Saturday, May 3, 2014

Core Corruption

From the Washington Post February 13, 2013

A year ago, Robert Scott, then the commissioner of education in Texas, shook up the ed world when he said that standardized test-based accountability had led to a “perversion” of what a quality education should be. He’s no longer the Texas commissioner, but Scott is still worth listening to. He just gave a speech to Georgia legislators in which he detailed how he was pressured to sign on to the Common Core Standards before they were written.



Partial Transcript from Scott's testimony--copied from the Washington Post:

"My experience with the Common Core actually started when I was asked to sign on to them before they were written. … I was told I needed to sign a letter agreeing to the Common Core, and I asked if I might read them first, which is, I think, appropriate.

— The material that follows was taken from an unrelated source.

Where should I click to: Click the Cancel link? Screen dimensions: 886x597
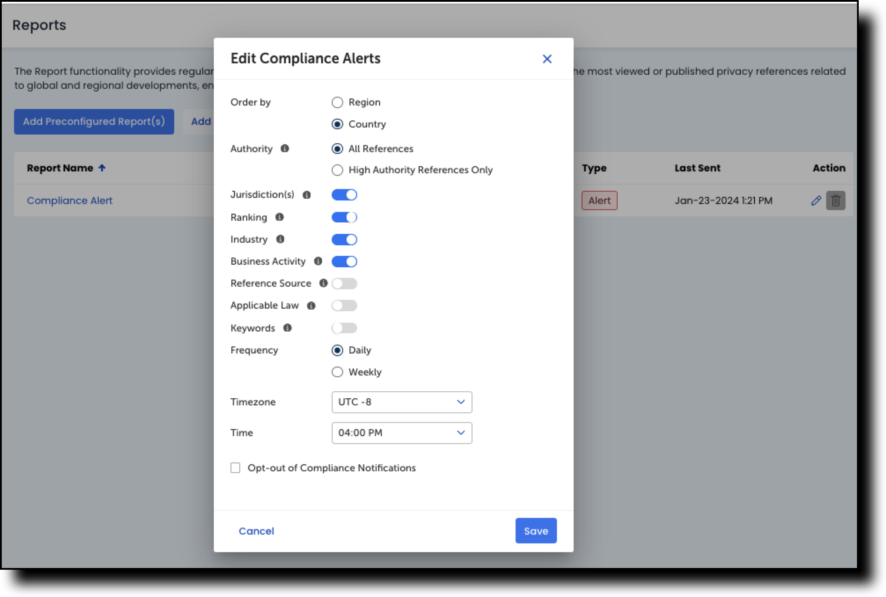coord(256,531)
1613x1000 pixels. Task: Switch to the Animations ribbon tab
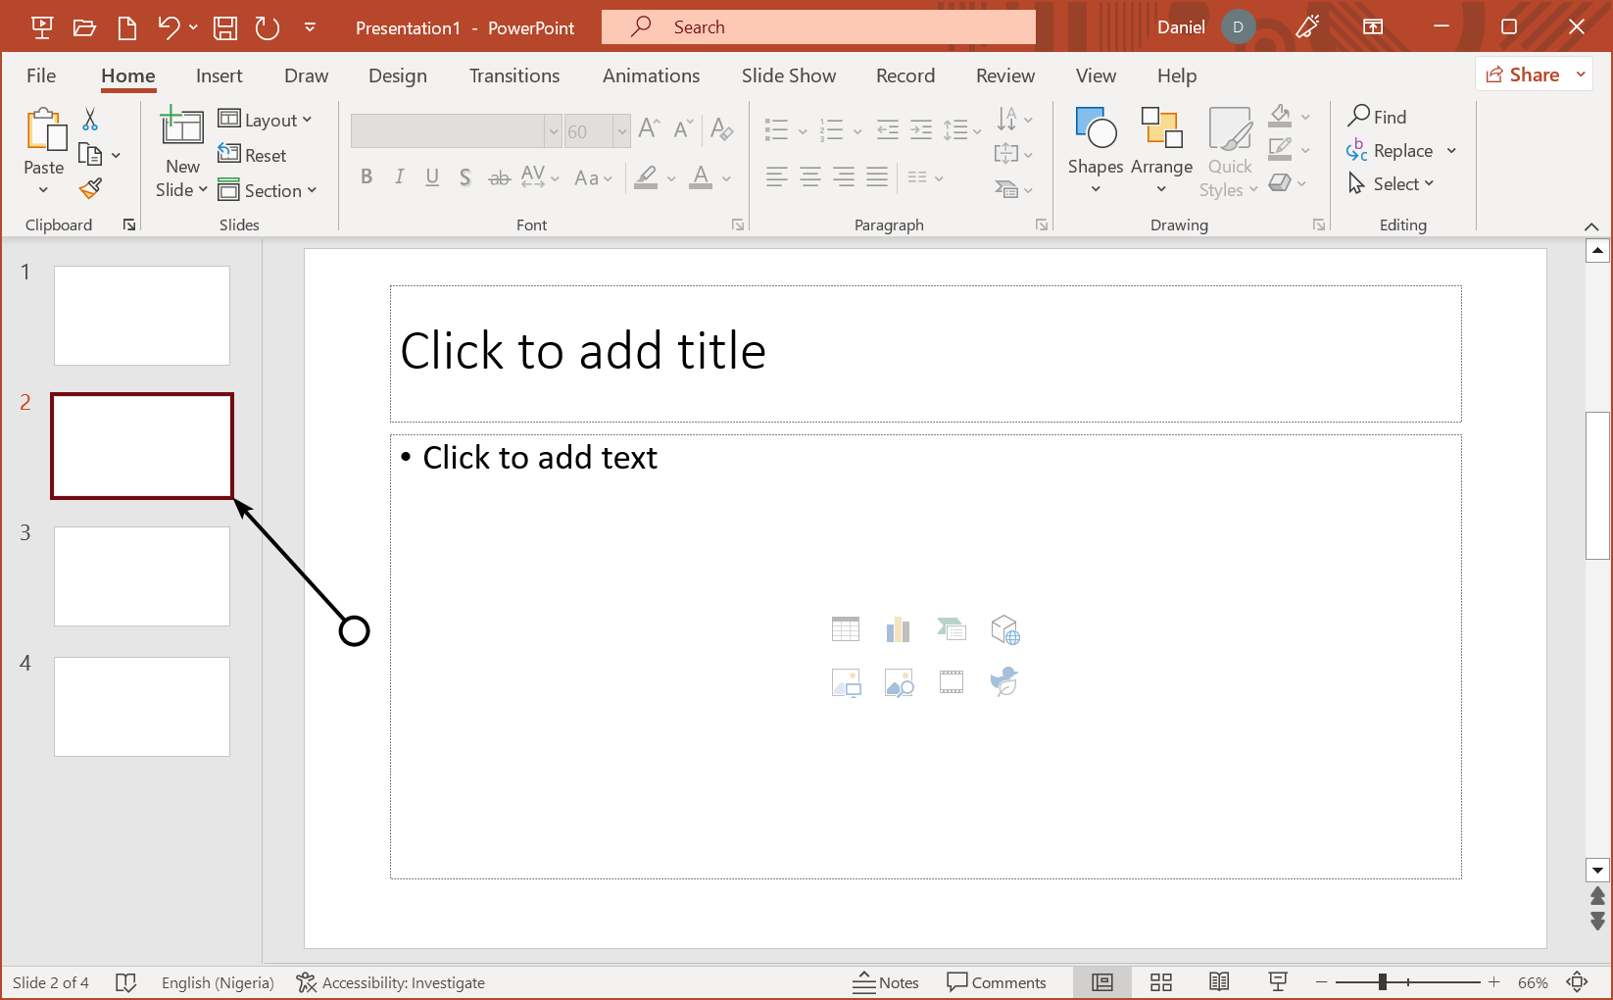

I was told they hadn’t been written, but they still wanted my signature on the letter. And I said, ‘That’s absurd; first of all, I don’t have the legal authority to do that because our [Texas] law requires our elected state board of education to adopt curriculum standards with the direct input of Texas teachers, parents and business. So adopting something that was written behind closed doors in another state would not meet my state law.’ … I said, ‘Let me take a wait-and-see approach.‘ If something remarkable was in there that I found that we did not have in ours that I would work with our board … and try to incorporate into our state curriculum …

Then I was told, ‘Oh no no, a state that adopts Common Core must adopt in its totality the Common Core and can only add 15 percent.’ It was then that I realized that this initiative which had been constantly portrayed as state-led and voluntary was really about control. It was about control. Then it got co-opted by the Department of Education later. And it was about control totality from some education reform groups who candidly admit their real goal here is to create a national marketplace for education products and services.

Even more troubling to me was the lack of transparency. … These standards sere written behind closed doors. … We didn’t know who the writers were until the project was complete."